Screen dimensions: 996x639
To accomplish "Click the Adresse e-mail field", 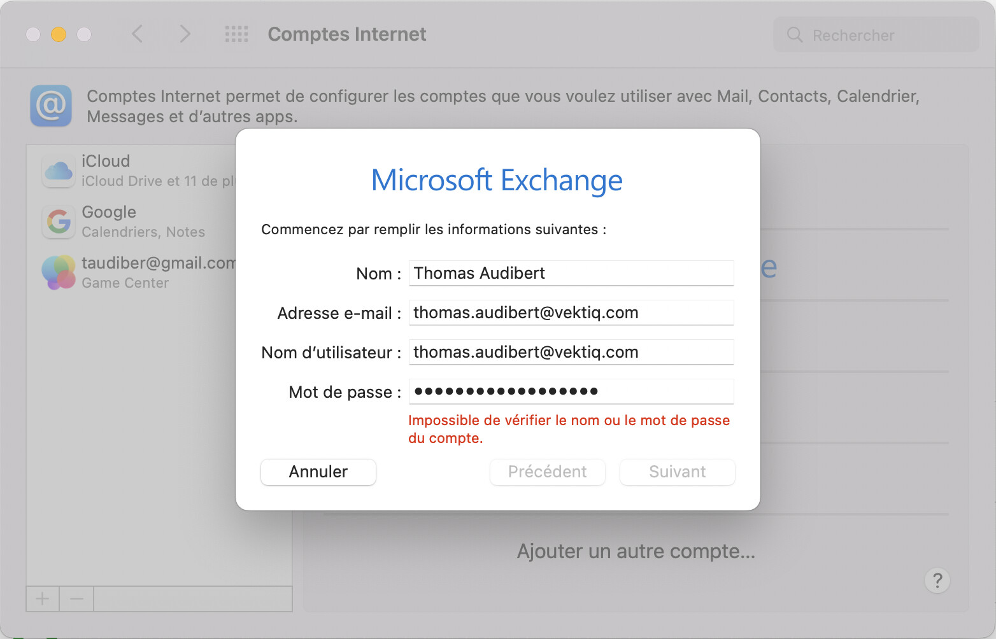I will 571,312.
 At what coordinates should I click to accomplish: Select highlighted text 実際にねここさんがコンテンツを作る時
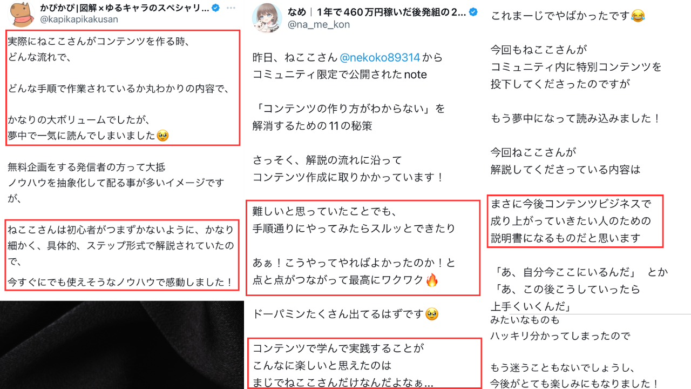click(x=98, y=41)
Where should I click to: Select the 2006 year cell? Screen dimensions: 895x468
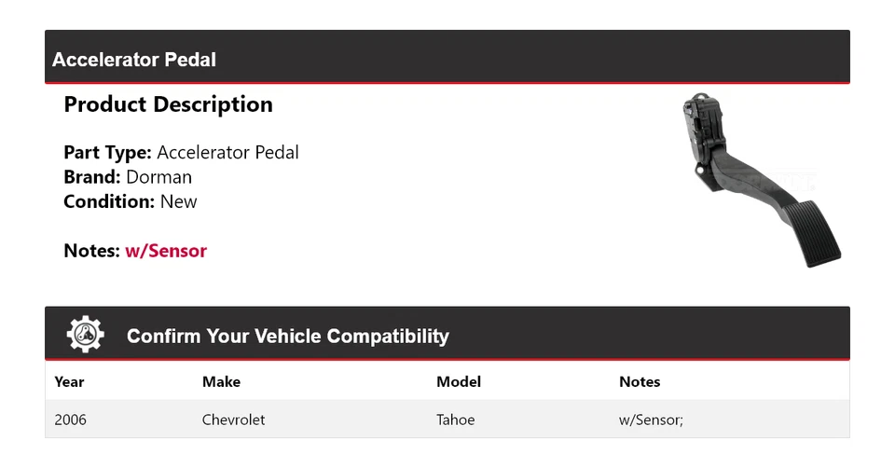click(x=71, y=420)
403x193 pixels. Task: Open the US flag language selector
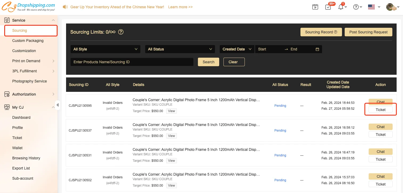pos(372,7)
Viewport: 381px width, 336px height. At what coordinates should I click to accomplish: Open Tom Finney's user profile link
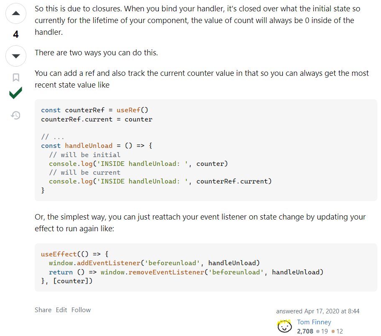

=-=-=

STATED PROBLEM
Reproduce the material word for word, beginning with the line that contains "Where should I" and continuing through the end of the material, with both ends included. Leave the pictures out.

TASK RESULT
Where should I click to: Select the 2006 year cell? Screen dimensions: 895x468
click(x=71, y=420)
403x193 pixels. Task: Open the US flag language selector
pos(372,7)
Viewport: 381px width, 336px height. At what coordinates should I click to accomplish: Open Tom Finney's user profile link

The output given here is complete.